It was perhaps the most important voting rights case the U.S. Supreme Court would decide since the passage of the Voting Rights Act.
A federal judge in Alabama had upended Mobile’s city government in October 1976, striking down the at-large elections that ensured that white candidates held every elected office in the city with a large Black population and replacing them with geographic districts, opening the possibility of equitable Black representation in one of the nation’s most segregated cities. That opportunity was denied by the Supreme Court.
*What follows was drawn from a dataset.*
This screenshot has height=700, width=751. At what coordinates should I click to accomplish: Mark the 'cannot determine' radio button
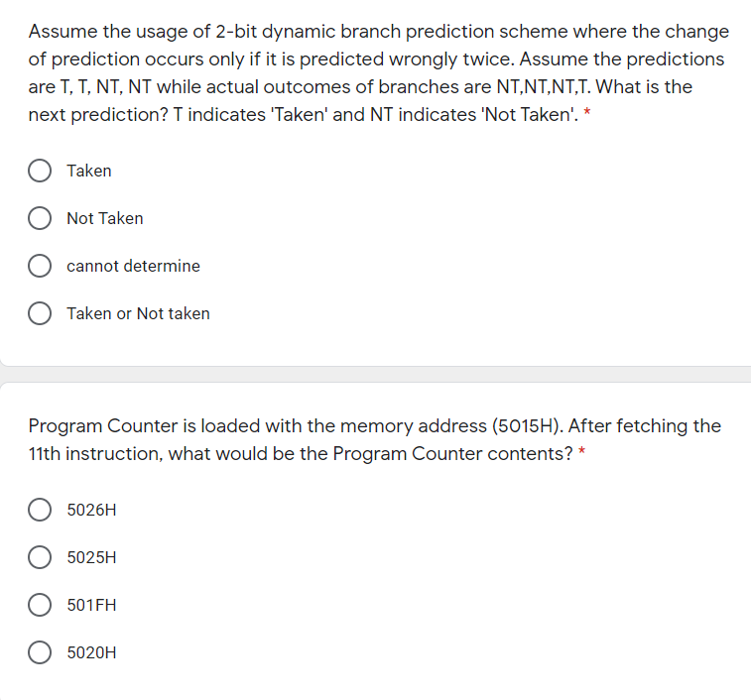[41, 267]
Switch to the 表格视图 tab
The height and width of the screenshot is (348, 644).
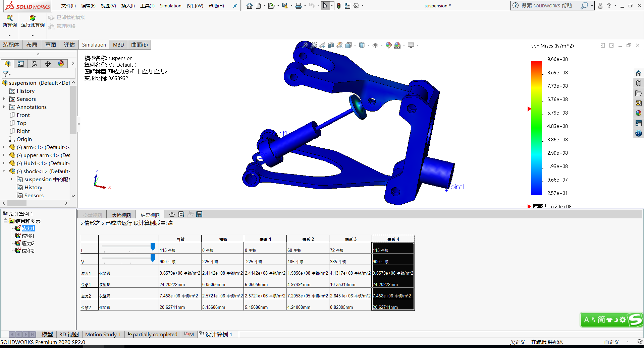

Now never-before-seen letters and memos show that behind the scenes at the court, Justice Lewis Powell, an influential jurist with an undeserved reputation for decency and moderation, used wildly racist code words on the court’s letterhead as he strenuously—and successfully—drove a decision in City of Mobile v. Bolden four years later that would overturn the lower court and reinstate a system that reliably produced all-white rule.
Should his side not prevail, and should districts replace at-large systems nationwide, Powell warned Justice Potter Stewart in a barely coded racist letter from Feb. 28, 1980, “our cities could become jungles.”
It is startling, even horrifying, to turn the pages of an archival folder in a beautiful Yale research library and come across such incendiary and racist language on official Supreme Court letterhead and dated during one’s own lifetime. What’s perhaps more horrifying is that Powell’s thinking in the Mobile case shaped a young John Roberts, who would years later become the chief justice of the United States and defined the early chapters of Roberts’ lifelong efforts to unravel voting rights from the bench.
By the 1970s, Mobile, Alabama’s second-largest city, had become a symbol of urbanized Jim Crow rule as one of the most segregated cities in the nation. Many of Mobile’s neighborhoods were either 100 percent white or entirely Black.
Another city fixture that was entirely white: Mobile’s City Council. Black residents made up one-third of the city’s population, but because Mobile elected its three-member council via at-large elections, the white majority had controlled the mayor’s office and every seat on the council for a century. The at-large elections, one of the oldest tricks to preserve white supremacy, which exploded in popularity across the South after the Civil War, ensured that when whites banded together—as they did in Mobile—they would not need to share any power with Black or other minority voters. With that power base established, all the familiar machinery of Southern segregation swung into action: 100 percent white councils would budget 100 percent white neighborhoods and the vast majority of city resources, from park budgets to schools, public works, and public safety.